= What you will do =
1/ List the arguments the validation page says a run script is given, in order.
2/ Carry on the validation page from the point where it stops.

= Page text =
══════════════════════════════

Validation

A validation test runs a particular model, representing some physical system to simulate, against one or more sets of parameters and compares the output to a reference solution. If the output deviates from the reference by more than a given threshold, the respective test is marked as failed for that simulator.

Simulator output for each model and parameter set is by convention stored in NetCDF format, where it can be analysed with generic tools.

Architecture

Validation models are set up in the NSuite source tree according to a specific layout.

Data and scripts required to run a particular validation model MODEL will all be found under in the validation/MODEL directory. At minimum, there must be an executable run script called run (see below) and a default parameter set default.param. Any additional parameter sets must have a .param suffix.

The interpretation of a parameter set file is particular to any given model, but by convention, and for compatibility with the existing run scripts, they should comprise a sequence of key=value assignments, one per line, with key being a string without any whitespace and value a (possibly fractional) decimal number.

Model run scripts

A run script is invoked with the following arguments:

  1. The output directory.
  2. The simulator name (with tags).
  3. The parameter set name.

The script should run the implementation of the model for the simulator, if it exists, with the parameters described in the corresponding parameter set file.

══════════════════════════════

= Information shown =
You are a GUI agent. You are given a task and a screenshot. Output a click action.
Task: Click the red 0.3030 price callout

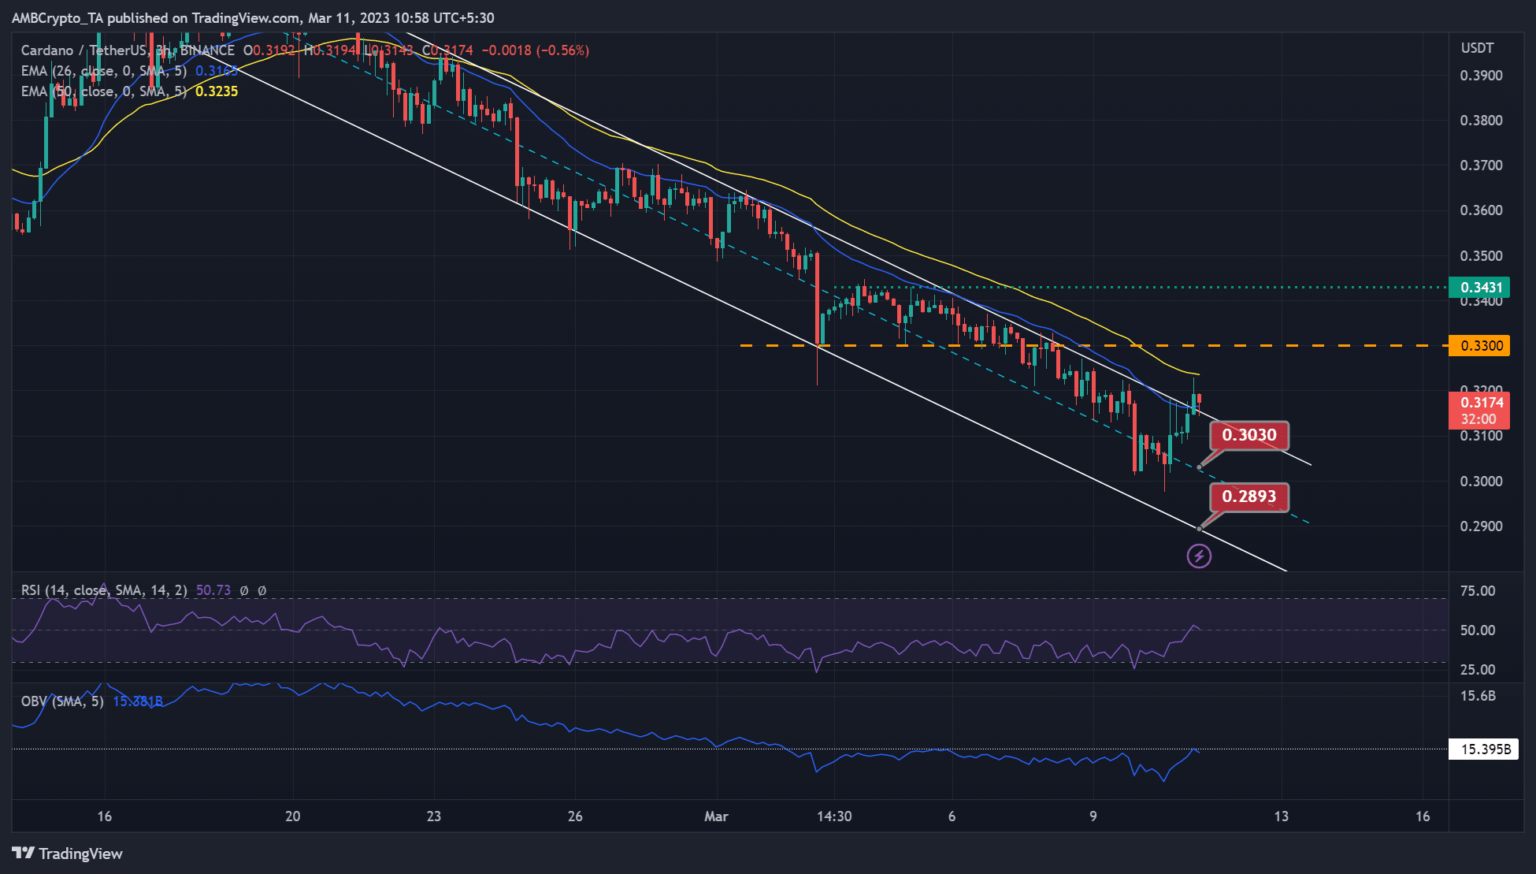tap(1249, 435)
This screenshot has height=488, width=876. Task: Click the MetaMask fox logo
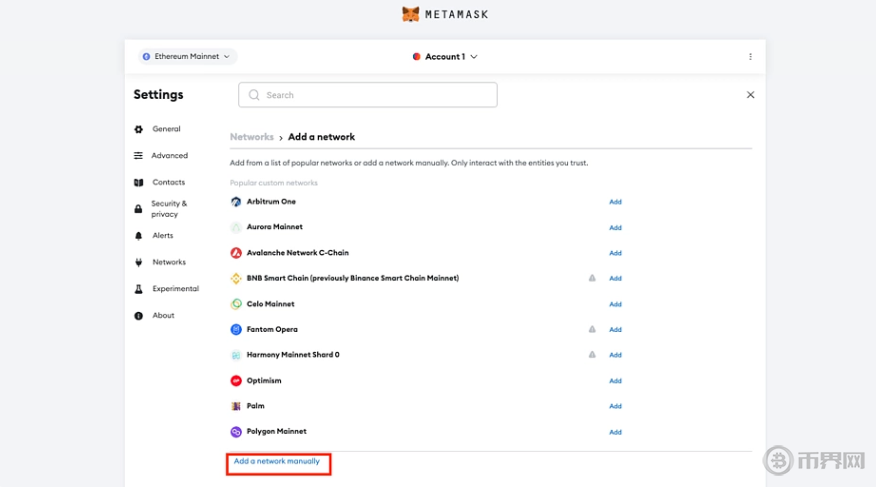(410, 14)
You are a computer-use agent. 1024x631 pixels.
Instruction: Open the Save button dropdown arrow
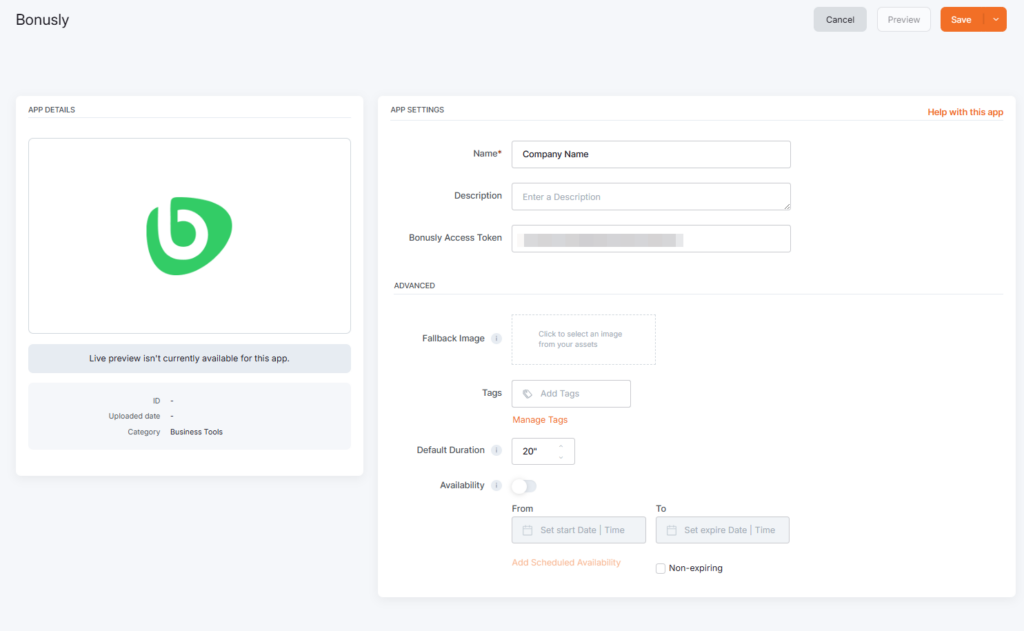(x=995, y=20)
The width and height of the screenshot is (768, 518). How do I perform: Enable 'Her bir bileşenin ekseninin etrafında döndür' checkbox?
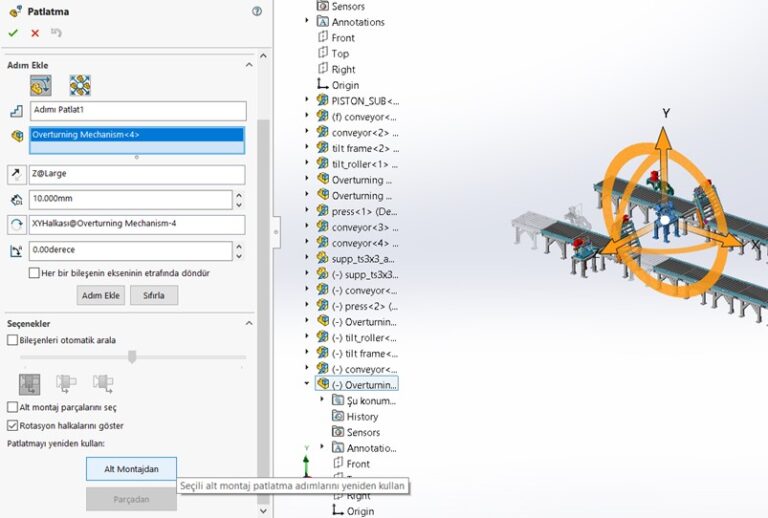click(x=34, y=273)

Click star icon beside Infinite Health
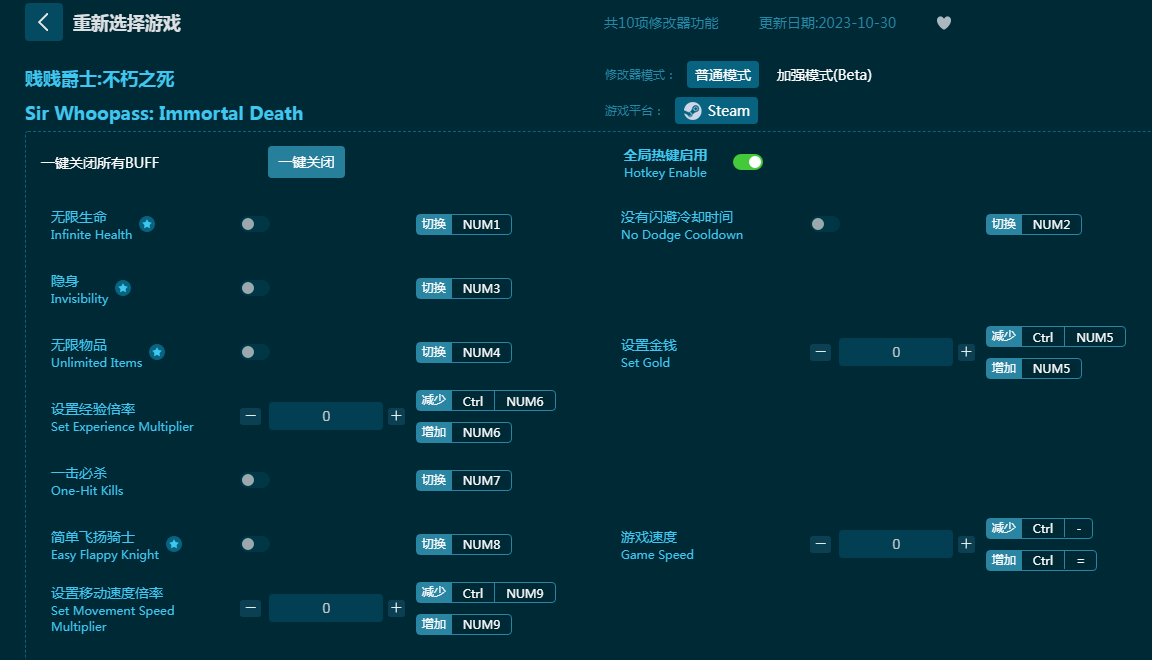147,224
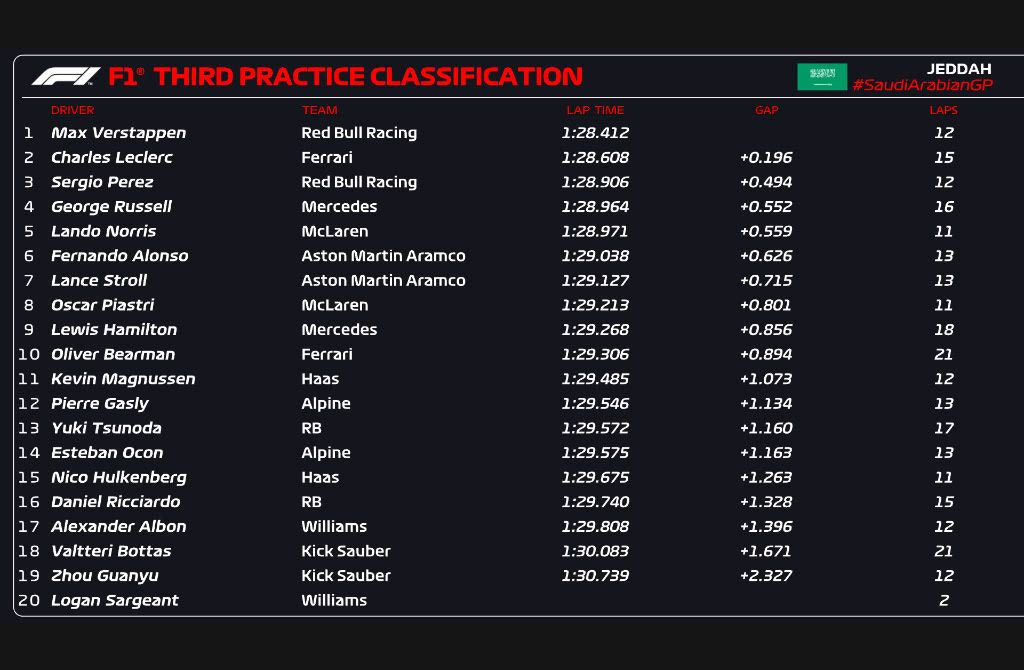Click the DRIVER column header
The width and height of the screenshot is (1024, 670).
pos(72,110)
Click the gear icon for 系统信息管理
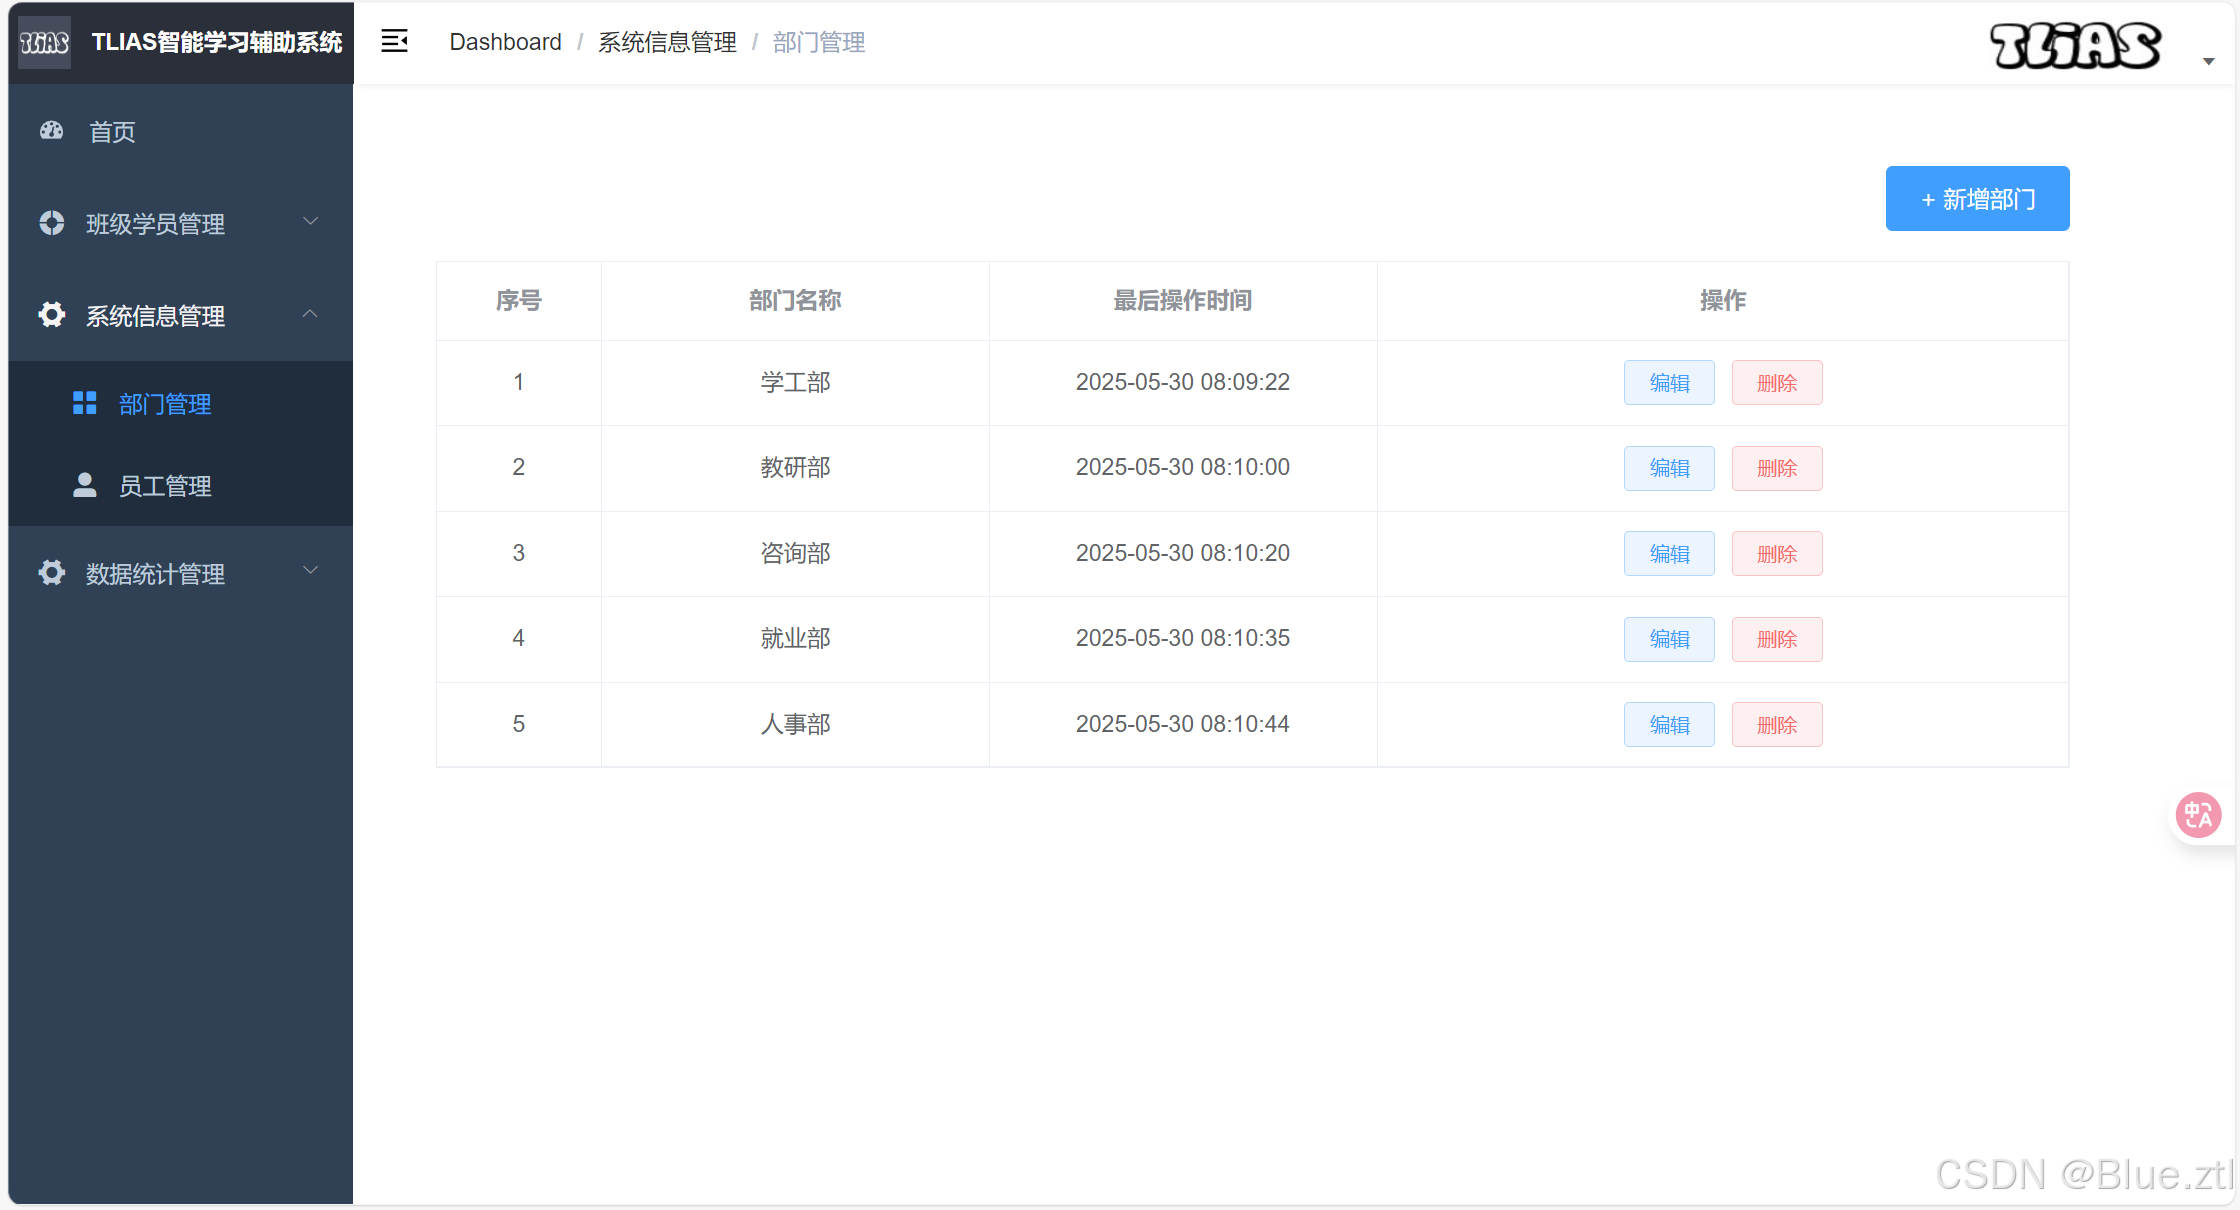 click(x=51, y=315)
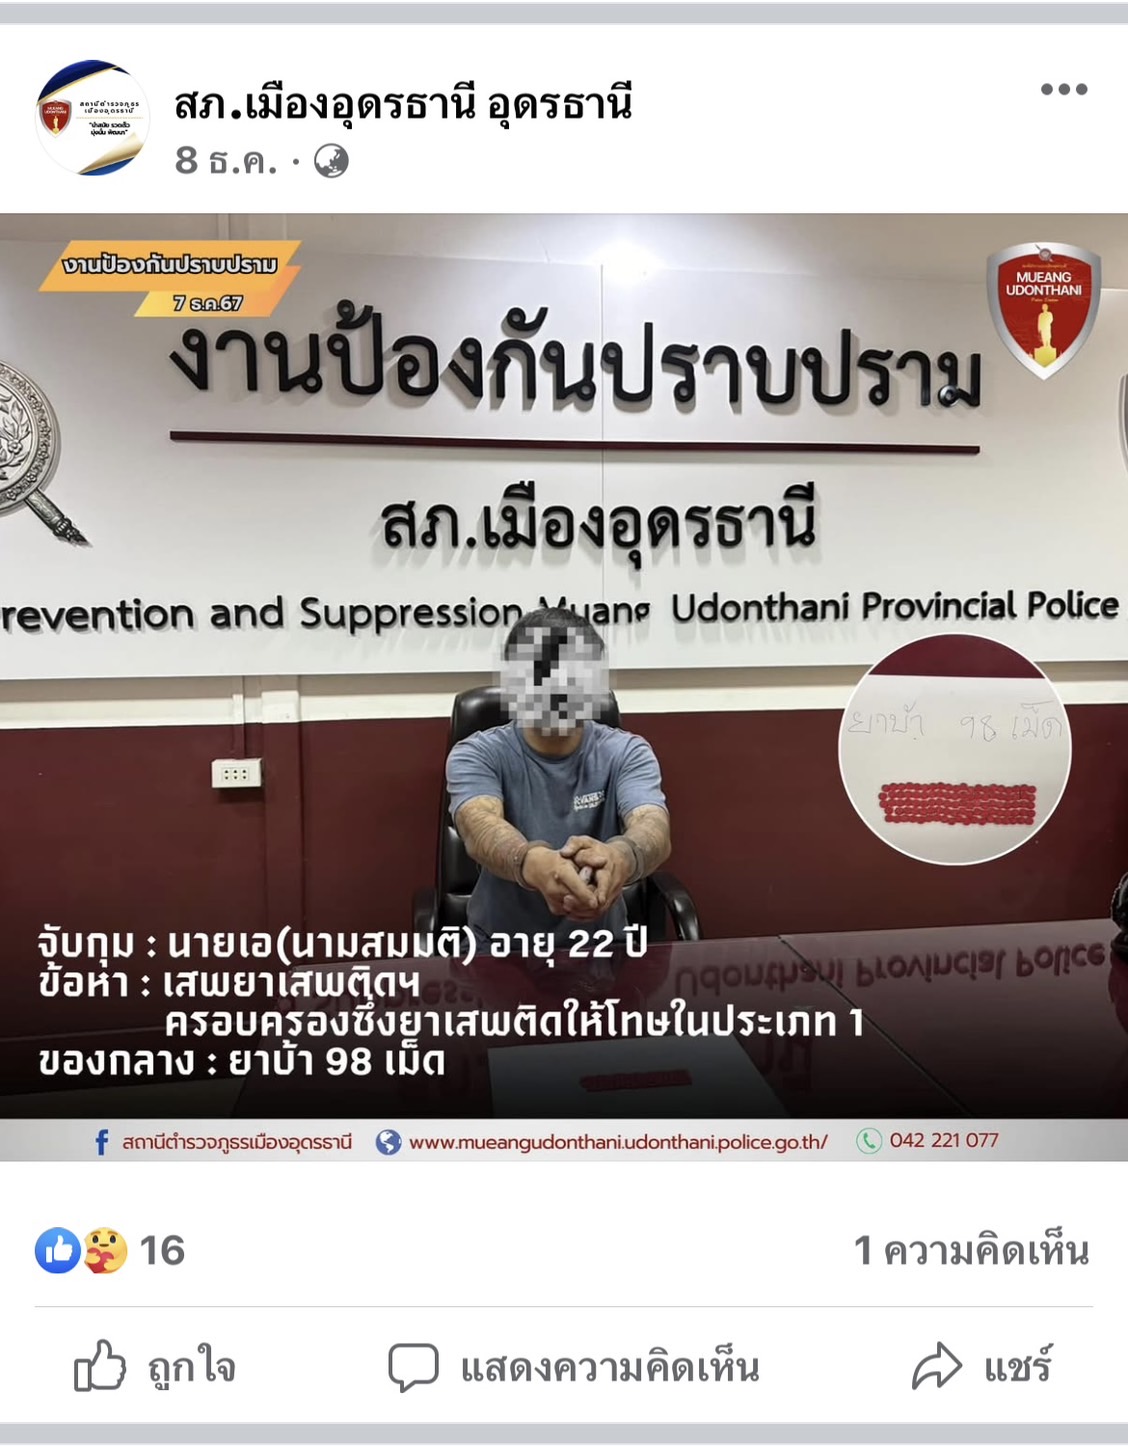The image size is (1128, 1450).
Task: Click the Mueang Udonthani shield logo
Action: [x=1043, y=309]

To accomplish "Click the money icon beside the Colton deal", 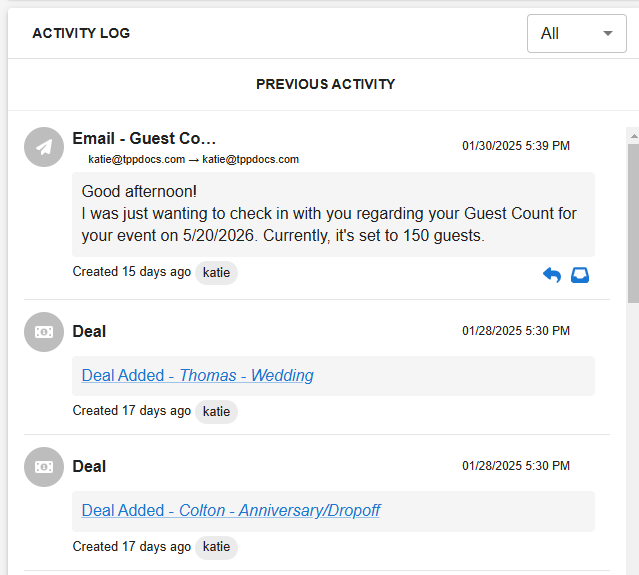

══════════════════════════════

= Expected answers =
1/
1. The output directory.
2. The simulator name (with tags).
3. The parameter set name.

2/
The simulator name may have one or more tag suffixes, of the form :tag — these correspond to global flags applied to a simulator to modify its behaviour. It is hoped that any supported tags for a simulator have the same meaning across different models; neuron:firstorder, for example, should be interpreted uniformly as asking NEURON to run with its first order solver. This behaviour, however, is not enforced (see the implementation notes below).

The exit code determines the status of the test:

Exit code Interpretation
0 Success
96 Test failure
97 Missing implementation
98 Unsupported tag
other Execution error

Apart from cached reference data, any files created by the run script should be restricted to the output directory. As the files run.out, run.err, and status in the output directory are written by the run-validation.sh script, these files should not be written to by the run script itself.

Reference data generated by the run script can be stored in the output directory, or optionally in the NSuite cache directory. The cache directory is defined in the environment variable ns_cache_path; data for a particular model MODEL should be stored in a subdirectory of the cache directory also named MODEL.

If a validation run script does use cached data, that data should be regenerated if the environment variable ns_cache_refresh has a non-empty value.

Building tests

In order to generate reference data or to construct a simulator implementation of particular model, there may be a requirement to build some extra software at install time.

When install-local.sh is run, the directory validation/src is scanned for subdirectories containing a CMakeLists.txt file. These are then built with CMake unless there is a file named BUILDFOR in the subdirectory.

The BUILDFOR file, if present, contains a whitespace-separated list of relevant simulators; the project will only be built if the corresponding simulator has been installed in the invocation of install-local.sh.

Common tools

There is no requirement that validation tests use NetCDF as a format for simulator results and reference data, but there are two tools provided in common/bin, viz. comparex and thresholdx, that may simplify the creation of tests that do use NetCDF representations.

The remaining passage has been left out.